Mon but est simplement d’attirer l’attention de toutes les personnes qui refusent en bloc de nous accorder la moindre facilité sous prétexte que nous sommes militaires.

Je voudrais que les gens qui refusent même de nous entendre, acceptent l’idée que nous ne voulons pas systématiquement être dispensés de toutes servitudes militaires.

Pour la plupart d’entre nous, nous souhaitons faire notre métier du mieux possible mais nous ne voulons pas que nos enfants soient obligés d’en subir eux aussi les contraintes.

Nos chefs, comme nos collègues, se plaignent qu’il y a de plus en plus d’exempts.

Je comprends qu’ils jugent cela injuste et pénalisant pour eux. Mais je souhaiterais que, de leur côté, ils  essaient de comprendre que tous les parents isolés ne veulent pas forcément profiter de leur situation pour échapper à toutes servitudes.

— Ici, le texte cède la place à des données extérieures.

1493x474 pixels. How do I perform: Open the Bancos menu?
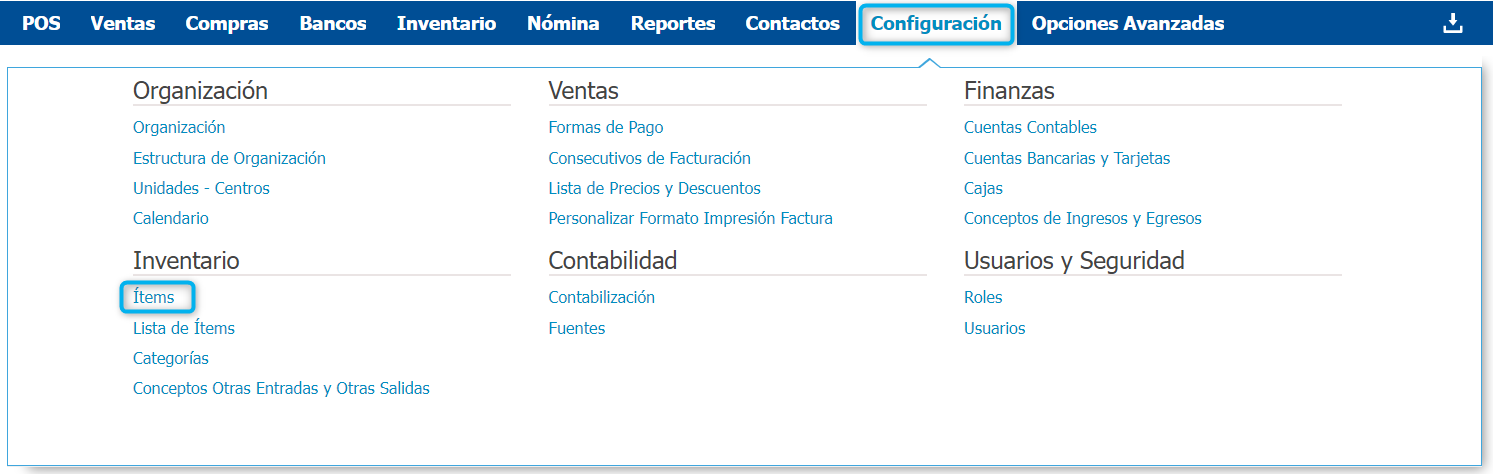pyautogui.click(x=333, y=24)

Beaucoup préféreraient certainement prendre leurs services comme tout le monde et ne pas avoir à justifier sans cesse leur situation ou à subir des jugements gratuits.

Pour la plupart, il suffirait peut-être qu’on leur accorde la possibilité, par exemple, de prendre 24h de permanence tous les  deux  mois plutôt qu’une semaine entière tous les ans.

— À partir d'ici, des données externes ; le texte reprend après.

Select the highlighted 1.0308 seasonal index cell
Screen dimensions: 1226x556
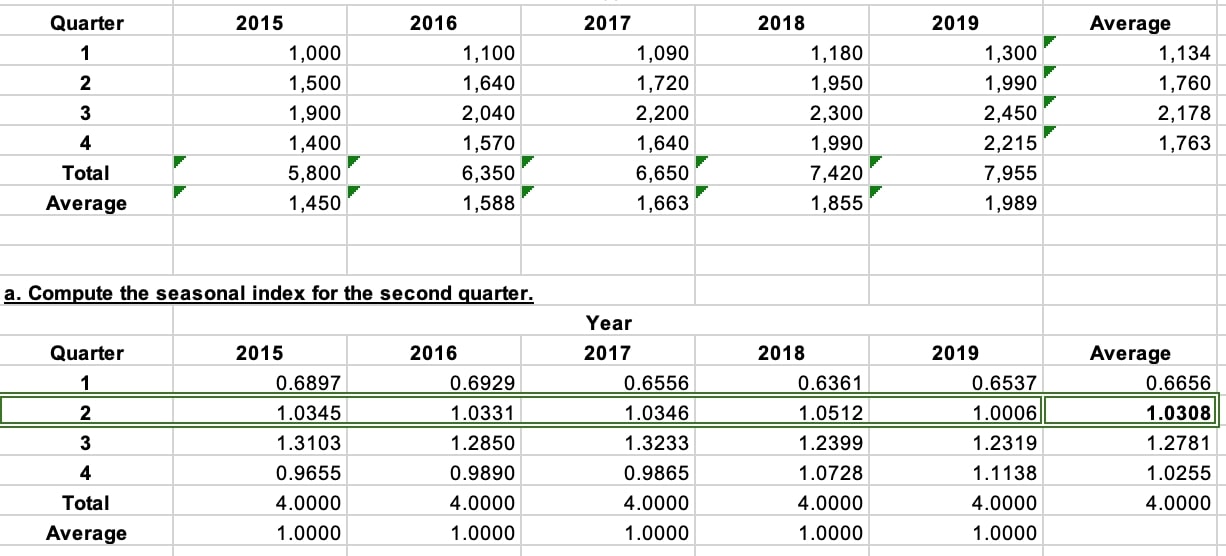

C’est long une semaine, très long même…

C’est long pour tout le monde et je pense que tous les parents, isolés ou non, apprécieraient de ne plus rester si longtemps loin de leur famille.

J’espère, Madame La Ministre, ne pas vous avoir trop importunée avec nos soucis mais je souhaitais vraiment les exposer ouvertement.

L’ambiance se trouve trop souvent dégradée par le manque de dialogue et la méconnaissance des problèmes personnels des gens que l’on côtoie chaque jour.

Il y a de plus en plus de personnes vivant seules et il est évident qu’elles ne peuvent pas être toutes exemptées ; il faut bien que le service soit assuré.

C’est pourquoi la situation du personnel serait plus claire et plus saine pour tout le monde si elle était bien définie.

Seules des dispositions officielles permettraient de ne plus être obligé de négocier au coup par coup, au cas par cas.

Cela seul permettrait d’éviter les dérives de part et d’autre.

Je souhaite que ma démarche soit comprise ainsi.

J’espère aussi, qu’en cette période où la famille se doit plus que jamais d’être soudée, le Commandement aura à coeur de nous proposer très vite des solutions répondant à notre attente.

Je vous prie d’accepter, Madame La Ministre, l’expression de ma considération la plus respectueuse.